“Well, you are quiet, my lad. Now we’ll see if we can’t hoist you up here in the saloon.”
“Thank ye, sir!” said Gibbs, aloud; and then he muttered to himself, “Let me jest get one grip of ye, and I’ll show ye how quiet I’ll be.”
“Do you think we shall need assistance, my son?” whispered the padre into the ear of his patron.
“Diavolo! No. I never wanted help in these little affairs, except in the case of that violent Yankee whaler, who gave us much trouble, you know, and we were obliged to call Pedillo,” replied the captain, in the same low tone. Then, raising his voice, he said,
“Hark ye, Master Gibbs! Babette will lift you off the stones, and the padre and I will raise you up to the room here. You don’t weigh so much as you did before you had your leg hacked off with a hand-saw––ho! and I dare say you are as light now as a dried stockfish! Up with him, Baba! There––steady! all right––here you are!”
Saying this, Captain Brand, with the assistance of the stout negress and the padre, raised the once burly ruffian, with a vigorous hoist that made him groan, to the floor of the saloon, where they laid him out at full length on his back.
“Wait a moment, my hearty, till the hatch is raised, and then we will raise you.
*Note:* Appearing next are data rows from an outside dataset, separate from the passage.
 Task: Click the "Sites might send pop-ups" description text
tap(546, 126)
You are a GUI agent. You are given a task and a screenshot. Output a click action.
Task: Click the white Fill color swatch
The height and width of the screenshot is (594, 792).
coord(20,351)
Unpleasant position, no doubt,” continued Captain Brand, as the trap came up and was secured by a spring; “but then, you know, you would have that pin of yours cut off, and somehow you have been so careless as to dispose of the nice leg you had the other day, made out of the spruce fore-top-mast of the ‘Centipede’––a very tough bit of a spar it was.”
Here Master Gibbs grated his teeth and grinned hideously.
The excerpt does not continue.